# South Jersey



## joshbaker14t (Jun 11, 2012)

Looking to network with some South Jersey froggers. is there anyone out there???
Im in Mount Holly, exit 5

Sent from my GT-P7310 using Tapatalk 2


----------



## mydumname (Dec 24, 2004)

Was in gibbsboro, now stratford. Pretty close.


----------



## eos (Dec 6, 2008)

I'm in the South/Central area on weekends!


----------



## oddlot (Jun 28, 2010)

I'm Near millville just south of the motorsports race track.


----------



## 19jeffro83 (Sep 5, 2011)

Tomsriver here!


----------



## carola1155 (Sep 10, 2007)

Mantua/Sewell here... Down close to rt 322 (exit 2)


----------



## Finchfrogs15 (Apr 28, 2011)

Medford! Near Cherry hill


----------



## eos (Dec 6, 2008)

eos said:


> I'm in the South/Central area on weekends!

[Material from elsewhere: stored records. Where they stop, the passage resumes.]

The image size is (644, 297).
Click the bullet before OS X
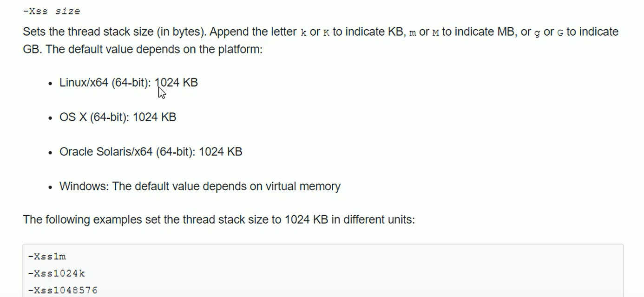click(x=51, y=118)
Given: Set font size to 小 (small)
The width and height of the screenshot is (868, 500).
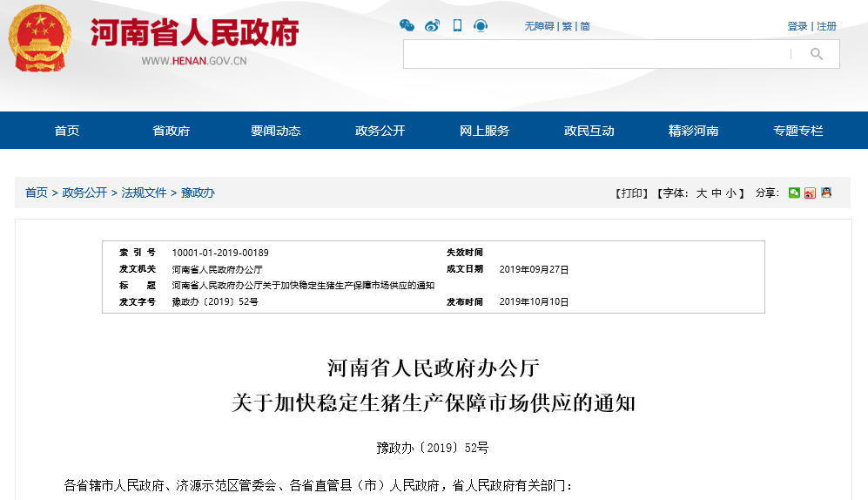Looking at the screenshot, I should click(730, 193).
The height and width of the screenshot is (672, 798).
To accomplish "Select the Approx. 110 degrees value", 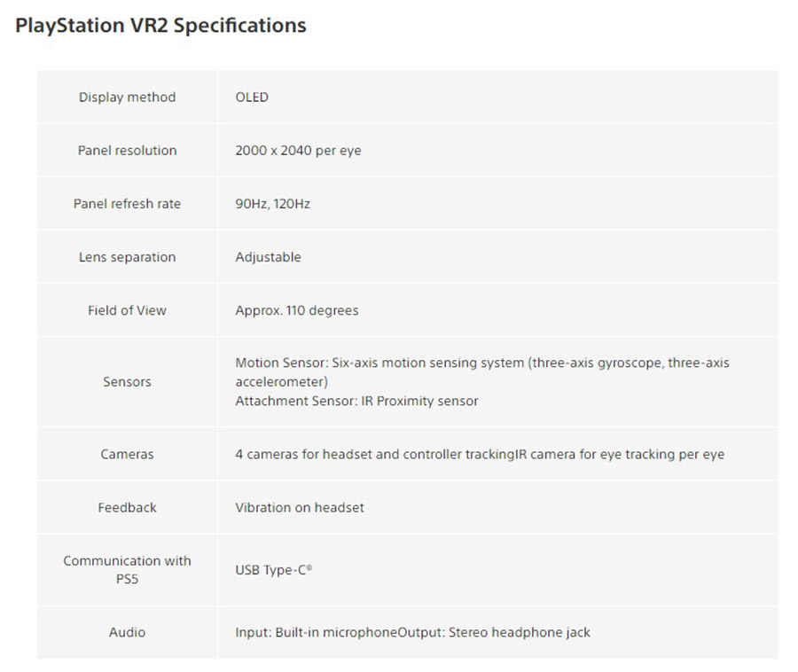I will [296, 310].
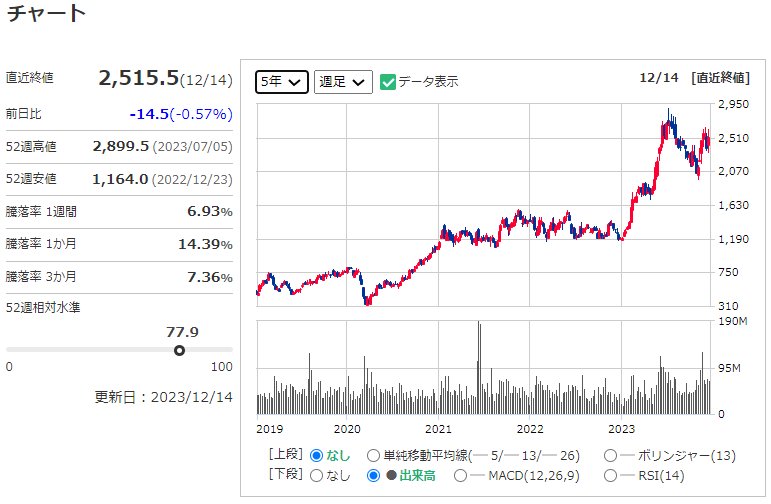
Task: Select the upper なし radio option
Action: (x=317, y=455)
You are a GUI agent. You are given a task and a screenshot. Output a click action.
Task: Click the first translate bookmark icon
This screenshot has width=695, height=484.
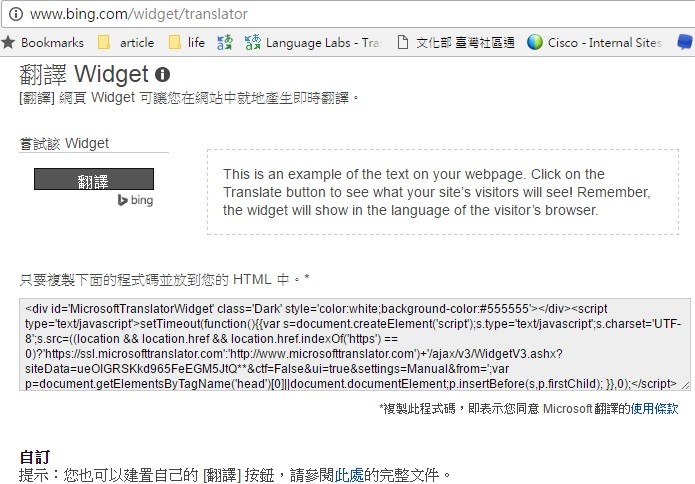(225, 43)
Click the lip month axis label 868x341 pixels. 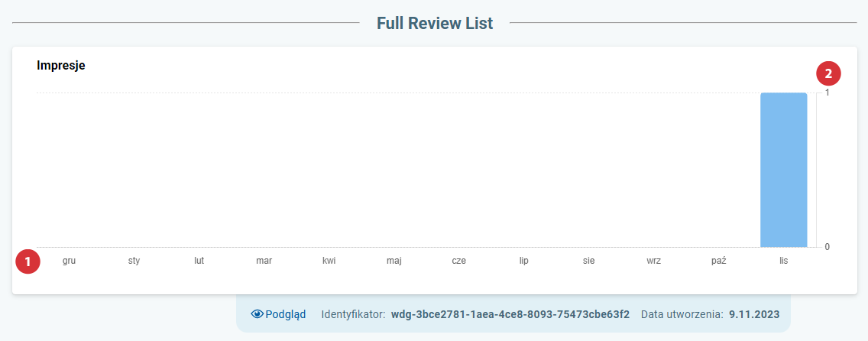pyautogui.click(x=523, y=261)
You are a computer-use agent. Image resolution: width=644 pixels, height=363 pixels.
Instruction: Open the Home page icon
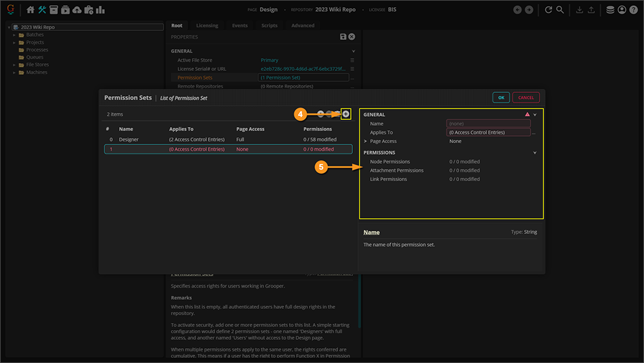(x=30, y=10)

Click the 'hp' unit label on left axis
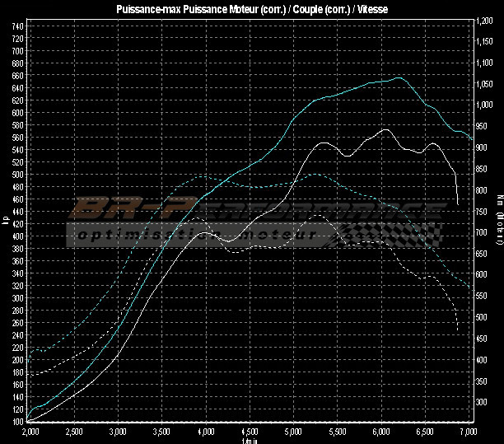tap(6, 220)
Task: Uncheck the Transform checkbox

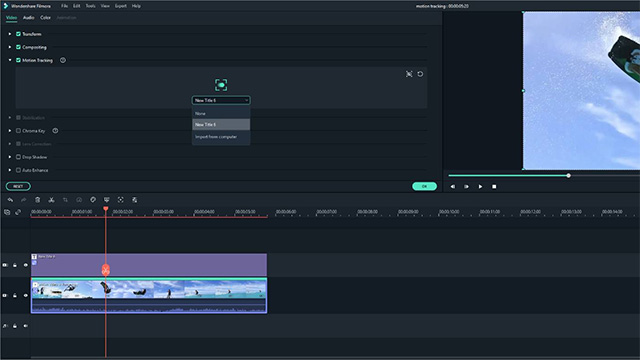Action: 18,34
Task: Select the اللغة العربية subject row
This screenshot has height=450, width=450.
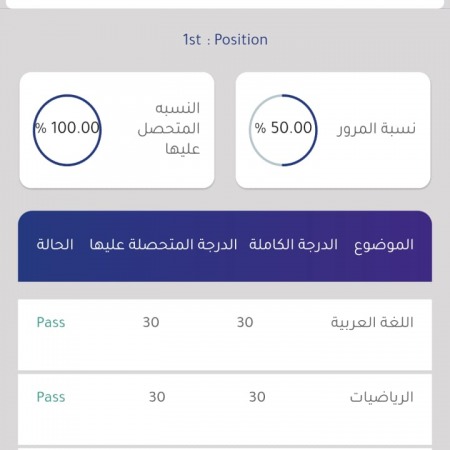Action: coord(225,335)
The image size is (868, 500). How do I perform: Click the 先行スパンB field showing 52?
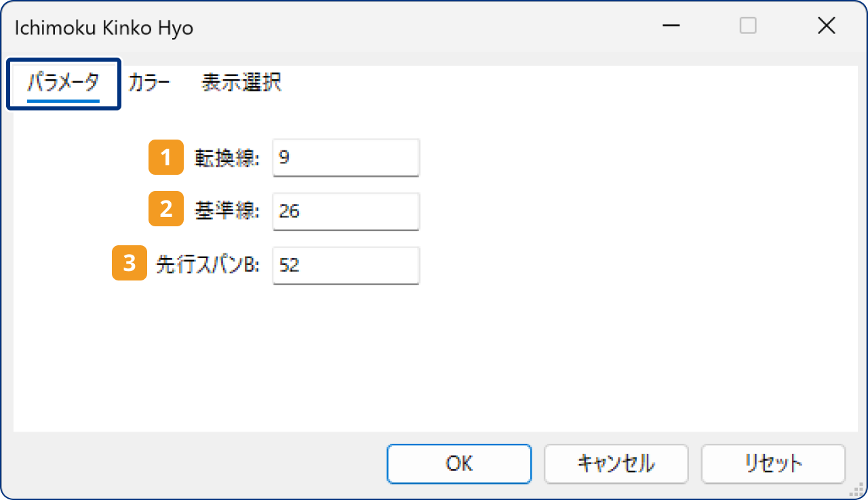pyautogui.click(x=345, y=266)
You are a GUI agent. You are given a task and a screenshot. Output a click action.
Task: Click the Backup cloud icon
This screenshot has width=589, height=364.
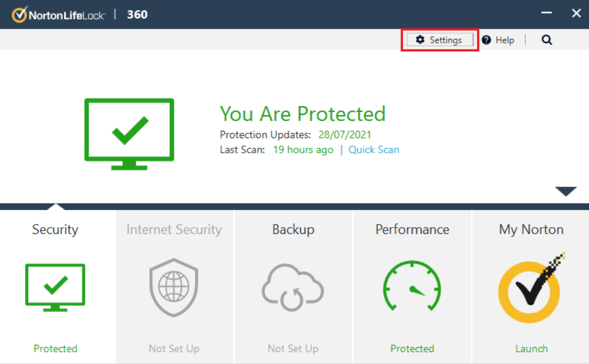293,288
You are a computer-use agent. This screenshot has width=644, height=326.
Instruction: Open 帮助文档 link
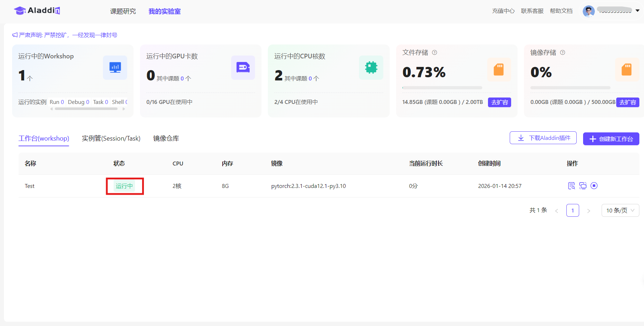(x=561, y=11)
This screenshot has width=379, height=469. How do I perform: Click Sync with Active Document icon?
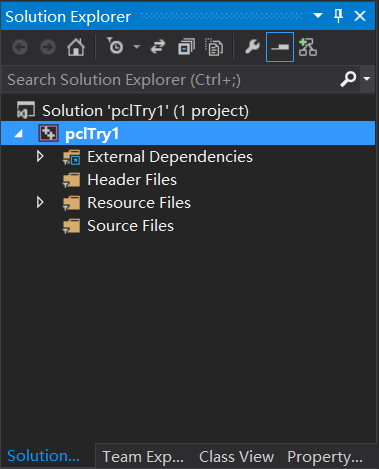[158, 47]

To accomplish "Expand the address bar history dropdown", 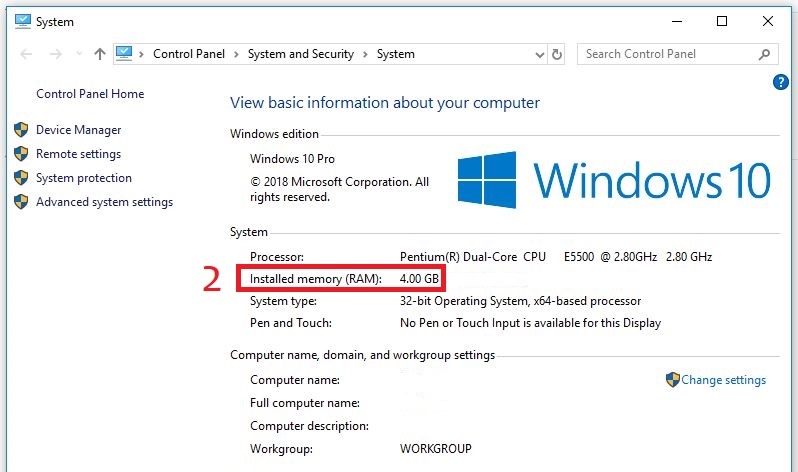I will point(540,54).
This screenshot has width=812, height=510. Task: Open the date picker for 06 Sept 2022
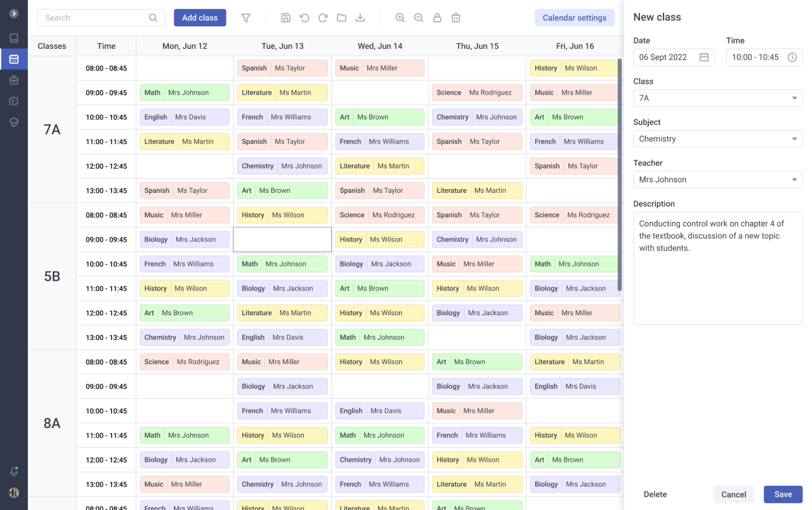[704, 56]
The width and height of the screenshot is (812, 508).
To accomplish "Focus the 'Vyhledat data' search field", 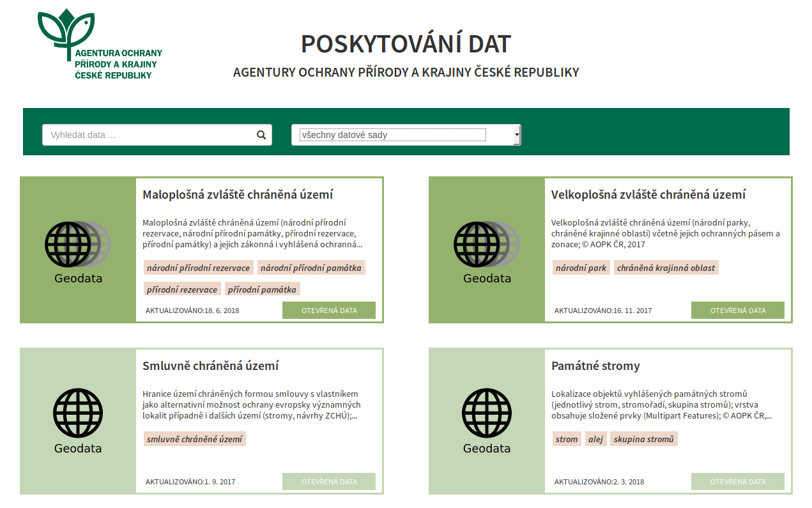I will click(157, 135).
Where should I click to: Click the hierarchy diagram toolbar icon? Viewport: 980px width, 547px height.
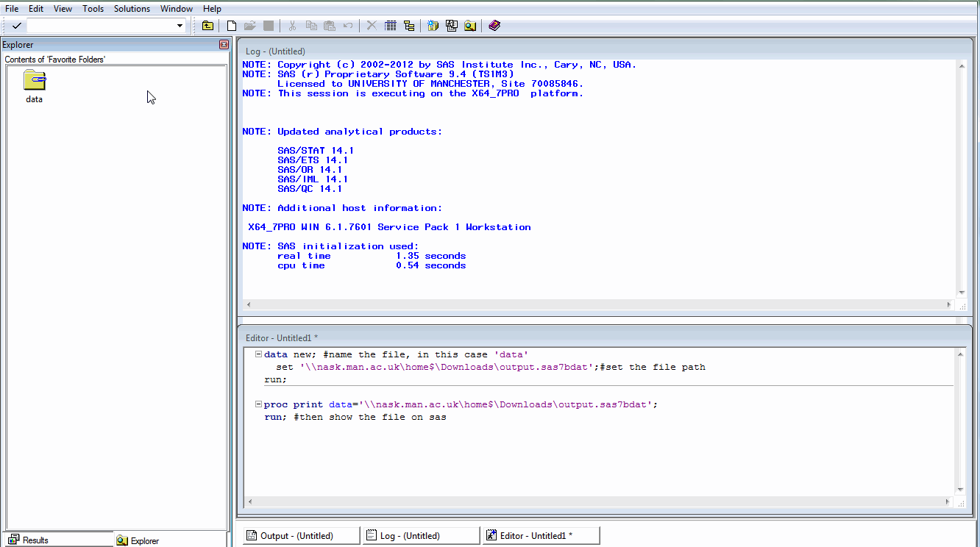pos(409,25)
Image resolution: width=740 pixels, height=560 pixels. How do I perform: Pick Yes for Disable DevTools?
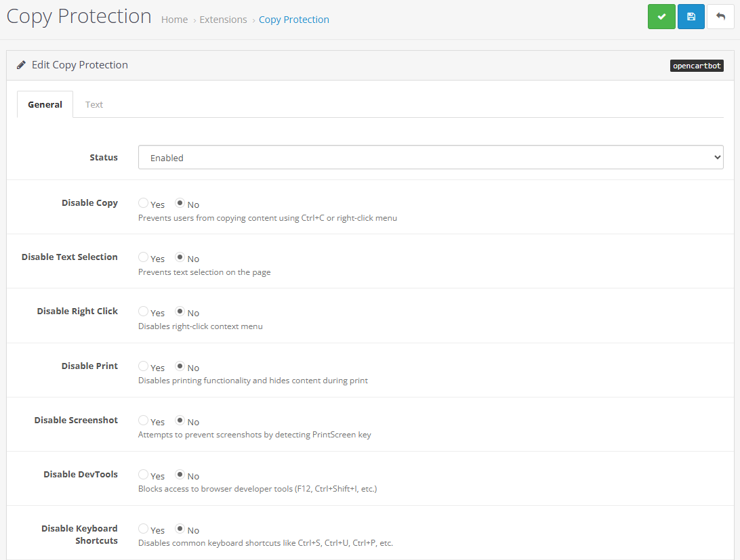[x=144, y=475]
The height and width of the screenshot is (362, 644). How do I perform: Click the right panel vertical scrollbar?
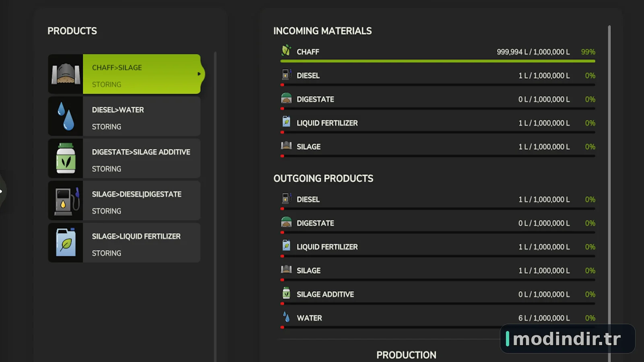tap(609, 193)
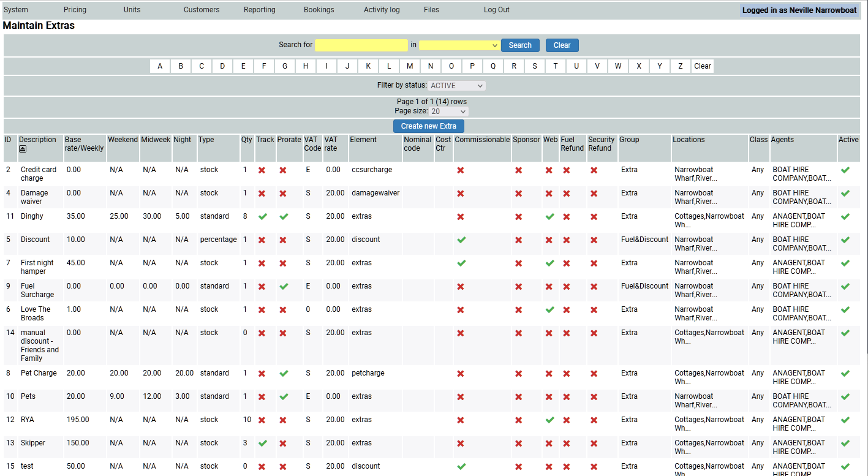Click green Track tick in Skipper row
Image resolution: width=868 pixels, height=476 pixels.
(263, 443)
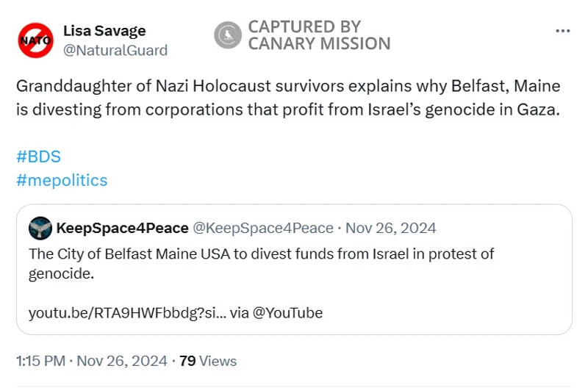Click the Canary Mission bird logo
Viewport: 588px width, 388px height.
(x=228, y=35)
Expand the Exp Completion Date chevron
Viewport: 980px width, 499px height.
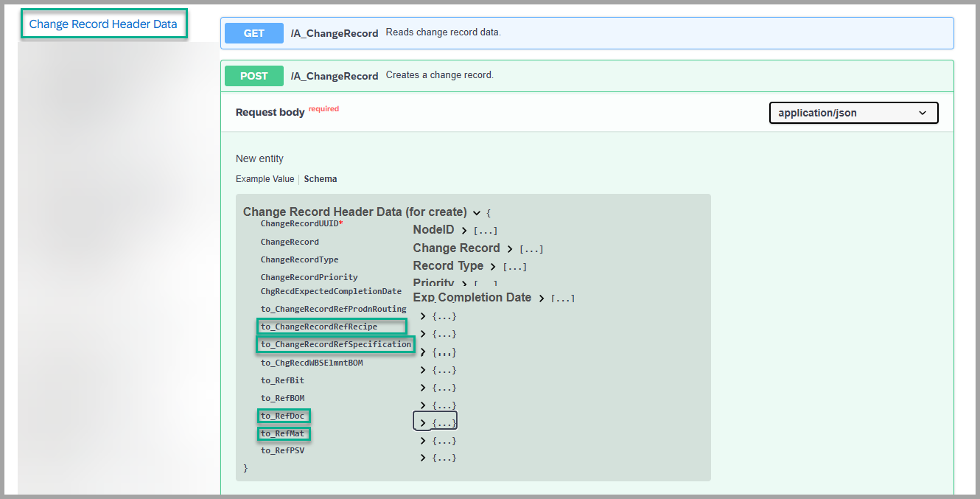click(x=542, y=299)
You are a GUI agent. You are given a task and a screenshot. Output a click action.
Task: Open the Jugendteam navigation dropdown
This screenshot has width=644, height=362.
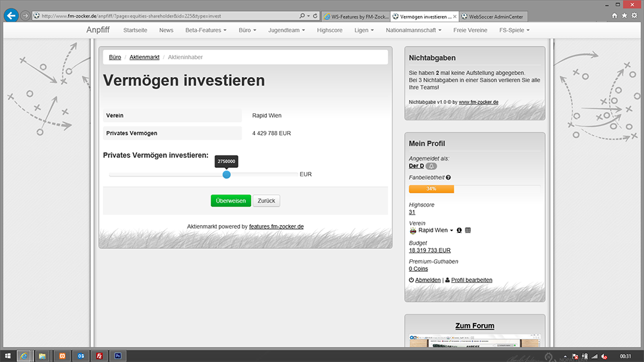pos(288,30)
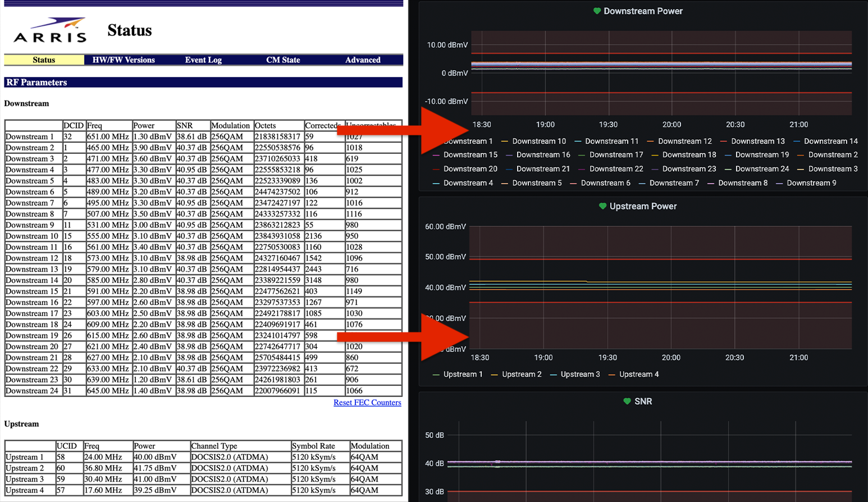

Probably should've mentioned... Aberdeen/Matawan area


----------



## joshbaker14t (Jun 11, 2012)

What do you guys keep/breed? I am trying to acquire a pair of Auratus right now. Currently I have 4 leucomelas, 1 chocolate, 2 red galacts, 2 yellow galacts, and 2 Cobalt Tincs. No breeding yet


----------



## eos (Dec 6, 2008)

Just got Leucs, Mints, Amazonicus (FG Vents) and a couple other misc frogs.

I got a picture thread goin on right here: http://www.dendroboard.com/forum/members-frogs-vivariums/79408-eos-frogs-photo-thread.html


----------



## andersonii85 (Feb 8, 2004)

I'm down in Atlantic City area. I'm not typically available for meet and greets, but have been known to get out every once and a while. I don't keep many frogs these days. Just a lot of plants. Nice to know that there's others in South Jersey.


----------



## mydumname (Dec 24, 2004)

My list is a bit long to type. I have a variety of auratus tincs thumbs etc. No pumilio for me.

For pairs I have some auratus im raising now and may have extras. I also have a good number of tads in the water now and some young offspring. Only auratus tads tho.


----------



## JeremyHuff (Apr 22, 2008)

Will be moved by the end of the month to Cranbury (exit 8/8a)


----------